# Connection (mathematics)

In geometry, the notion of a connection makes precise the idea of transporting data along a curve or family of curves in a parallel and consistent manner. There are a variety of kinds of connections in modern geometry, depending on what sort of data one wants to transport. For instance, an affine connection, the most elementary type of connection, gives a means for transporting tangent vectors to a manifold from one point to another along a curve. An affine connection is typically given in the form of a covariant derivative, which gives a means for taking directional derivatives of vector fields: the infinitesimal transport of a vector field in a given direction.

Connections are of central importance in modern geometry in large part because they allow a comparison between the local geometry at one point and the local geometry at another point. Differential geometry embraces several variations on the connection theme, which fall into two major groups: the infinitesimal and the local theory. The local theory concerns itself primarily with notions of parallel transport and holonomy. The infinitesimal theory concerns itself with the differentiation of geometric data. Thus a covariant derivative is a way of specifying a derivative of a vector field along another vector field on a manifold. A Cartan connection is a way of formulating some aspects of connection theory using differential forms and Lie groups. An Ehresmann connection is a connection in a fibre bundle or a principal bundle by specifying the allowed directions of motion of the field. A Koszul connection is a connection generalizing the derivative in a vector bundle.

Connections also lead to convenient formulations of geometric invariants, such as the curvature (see also curvature tensor and curvature form), and torsion tensor.

## Motivation: the unsuitability of coordinates

Parallel transport (of black arrow) on a sphere. Blue, respectively red arrows represent parallel transports in different directions but ending at the same lower right point. The fact that they end up not pointing in the same direction is a function of the curvature of the sphere.

Consider the following problem. Suppose that a tangent vector to the sphere S is given at the north pole, and we are to define a manner of consistently moving this vector to other points of the sphere: a means for parallel transport. Naïvely, this could be done using a particular coordinate system.

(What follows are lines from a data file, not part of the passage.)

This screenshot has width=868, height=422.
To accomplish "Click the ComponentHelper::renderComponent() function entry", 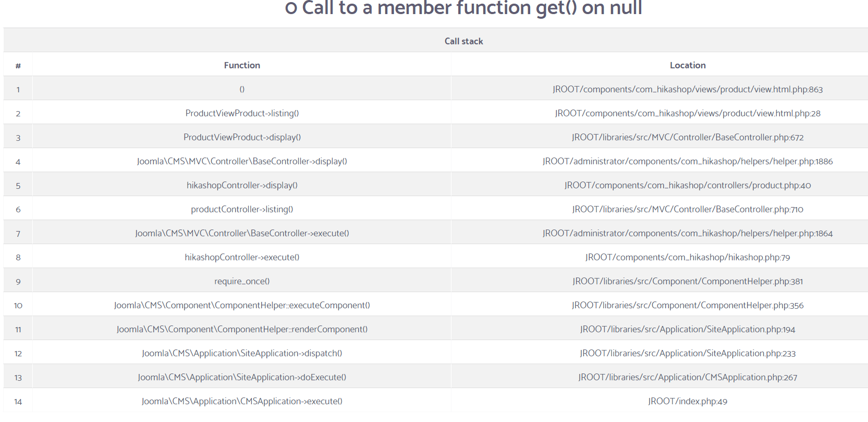I will (x=242, y=329).
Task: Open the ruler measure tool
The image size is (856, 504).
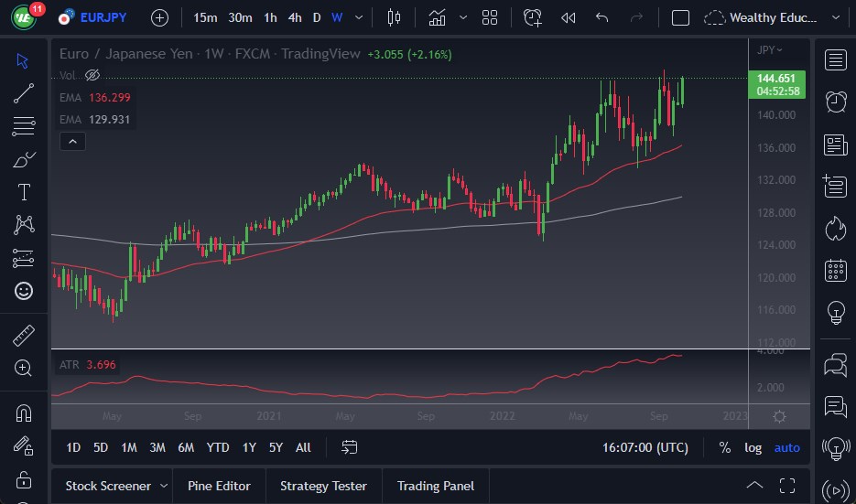Action: pos(24,336)
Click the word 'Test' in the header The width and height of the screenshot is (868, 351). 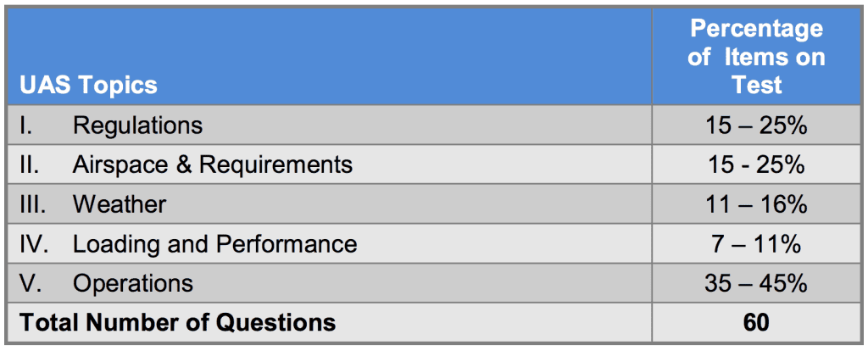tap(756, 84)
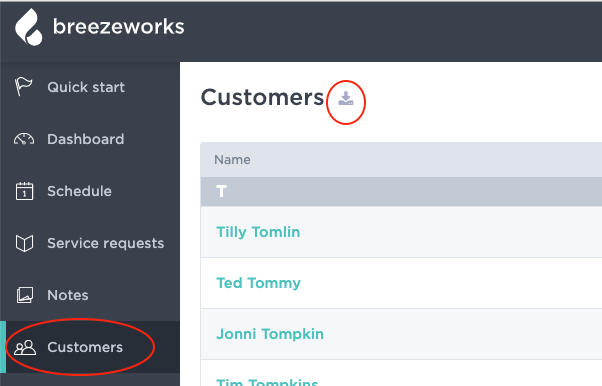Open customer Jonni Tompkin
602x386 pixels.
[270, 334]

However, unless proper care is applied, the parallel transport defined in one system of coordinates will not agree with that of another coordinate system. A more appropriate parallel transportation system exploits the symmetry of the sphere under rotation. Given a vector at the north pole, one can transport this vector along a curve by rotating the sphere in such a way that the north pole moves along the curve without axial rolling. This latter means of parallel transport is the Levi-Civita connection on the sphere. If two different curves are given with the same initial and terminal point, and a vector v is rigidly moved along the first curve by a rotation, the resulting vector at the terminal point will be different from the vector resulting from rigidly moving v along the second curve. This phenomenon reflects the curvature of the sphere. A simple mechanical device that can be used to visualize parallel transport is the south-pointing chariot.

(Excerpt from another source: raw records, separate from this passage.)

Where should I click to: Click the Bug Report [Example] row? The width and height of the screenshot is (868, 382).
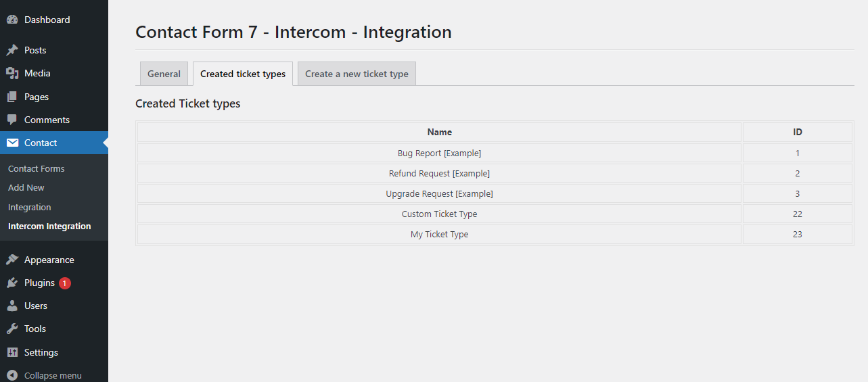point(439,153)
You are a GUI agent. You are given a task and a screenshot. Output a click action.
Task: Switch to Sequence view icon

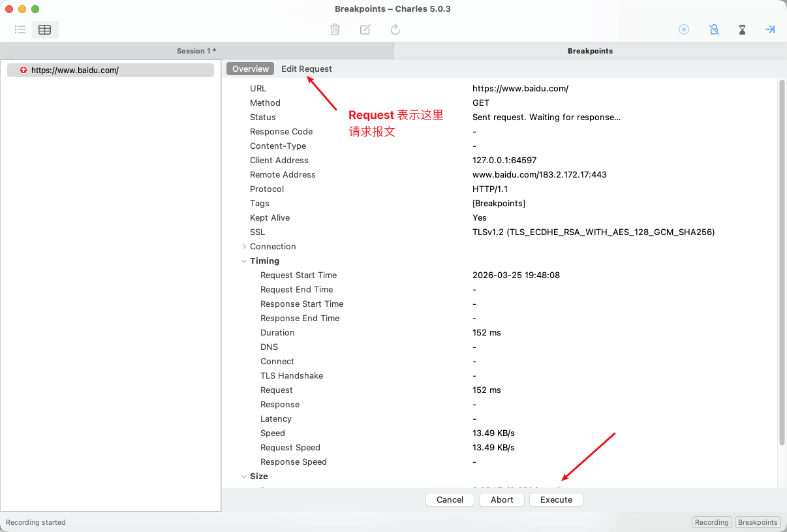[x=45, y=29]
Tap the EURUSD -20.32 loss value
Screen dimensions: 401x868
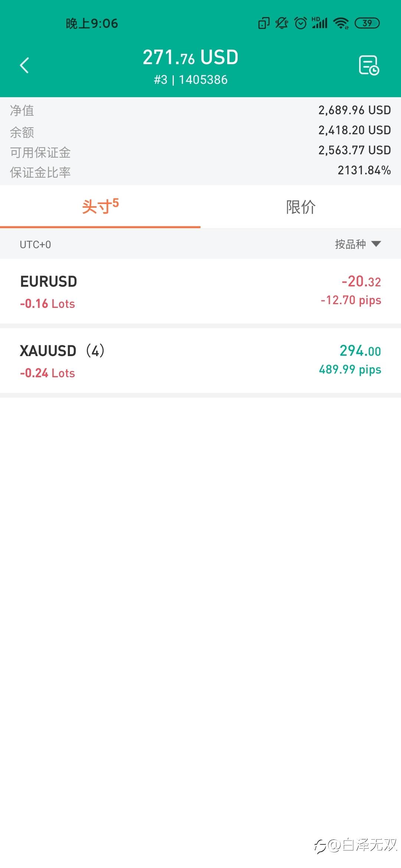pos(361,282)
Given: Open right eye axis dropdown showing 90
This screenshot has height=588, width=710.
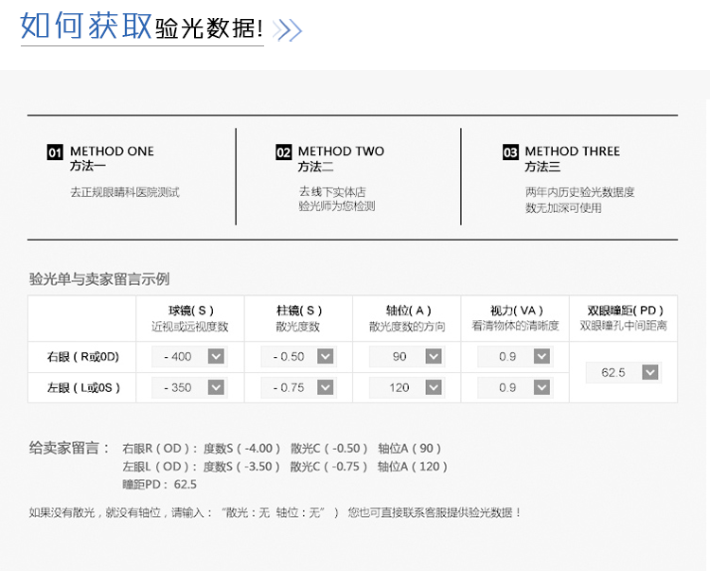Looking at the screenshot, I should (x=407, y=357).
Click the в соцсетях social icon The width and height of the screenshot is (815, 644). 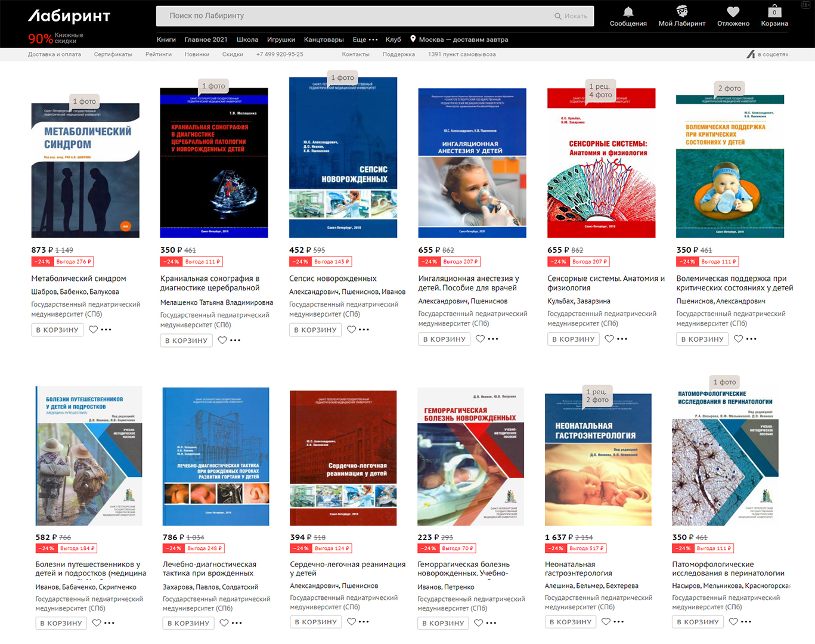(751, 54)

For instance, suppose that S is given coordinates by the stereographic projection. Regard S as consisting of unit vectors in R3. Then S carries a pair of coordinate patches: one covering a neighborhood of the north pole, and the other of the south pole. The mappings

{\displaystyle {\begin{aligned}\varphi _{0}(x,y)&=\left({\frac {2x}{1+x^{2}+y^{2}}},{\frac {2y}{1+x^{2}+y^{2}}},{\frac {1-x^{2}-y^{2}}{1+x^{2}+y^{2}}}\right)\\[8pt]\varphi _{1}(x,y)&=\left({\frac {2x}{1+x^{2}+y^{2}}},{\frac {2y}{1+x^{2}+y^{2}}},{\frac {x^{2}+y^{2}-1}{1+x^{2}+y^{2}}}\right)\end{aligned}}}

cover a neighborhood U0 of the north pole and U1 of the south pole, respectively. Let X, Y, Z be the ambient coordinates in R3. Then φ0 and φ1 have inverses

{\displaystyle {\begin{aligned}\varphi _{0}^{-1}(X,Y,Z)&=\left({\frac {X}{Z+1}},{\frac {Y}{Z+1}}\right),\\[8pt]\varphi _{1}^{-1}(X,Y,Z)&=\left({\frac {-X}{Z-1}},{\frac {-Y}{Z-1}}\right),\end{aligned}}}

so that the coordinate transition function is inversion in the circle:

${\displaystyle \varphi _{01}(x,y)=\varphi _{0}^{-1}\circ \varphi _{1}(x,y)=\left({\frac {x}{x^{2}+y^{2}}},{\frac {y}{x^{2}+y^{2}}}\right)}$

Let us now represent a vector field in terms of its components relative to the coordinate derivatives. If P is a point of U0S, then a vector field may be represented by the pushforward

${\displaystyle v(P)=J_{\varphi _{0}}(\varphi _{0}^{-1}(P))\cdot {\mathbf {v}}_{0}(\varphi _{0}^{-1}(P))\qquad (1)}$

where ${\displaystyle J_{\varphi _{0}}}$ denotes the Jacobian matrix of φ0, and v0 = v0(xy) is a vector field on R2 uniquely determined by v. Furthermore, on the overlap between the coordinate charts U0U1, it is possible to represent the same vector field with respect to the φ1 coordinates:

${\displaystyle v(P)=J_{\varphi _{1}}(\varphi _{1}^{-1}(P))\cdot {\mathbf {v}}_{1}(\varphi _{1}^{-1}(P)).\qquad (2)}$

To relate the components v0 and v1, apply the chain rule to the identity φ1 = φ0 o φ01:

${\displaystyle J_{\varphi _{1}}(\varphi _{1}^{-1}(P))=J_{\varphi _{0}}(\varphi _{0}^{-1}(P))\cdot J_{\varphi _{01}}(\varphi _{1}^{-1}(P)).\,}$

Applying both sides of this matrix equation to the component vector v11−1(P)) and invoking (1) and (2) yields

${\displaystyle {\mathbf {v}}_{0}(\varphi _{0}^{-1}(P))=J_{\varphi _{01}}(\varphi _{1}^{-1}(P))\cdot {\mathbf {v}}_{1}(\varphi _{1}^{-1}(P)).\qquad (3)}$

We come now to the main question of defining how to transport a vector field parallelly along a curve. Suppose that P(t) is a curve in S. Naïvely, one may consider a vector field parallel if the coordinate components of the vector field are constant along the curve. However, an immediate ambiguity arises: in which coordinate system should these components be constant?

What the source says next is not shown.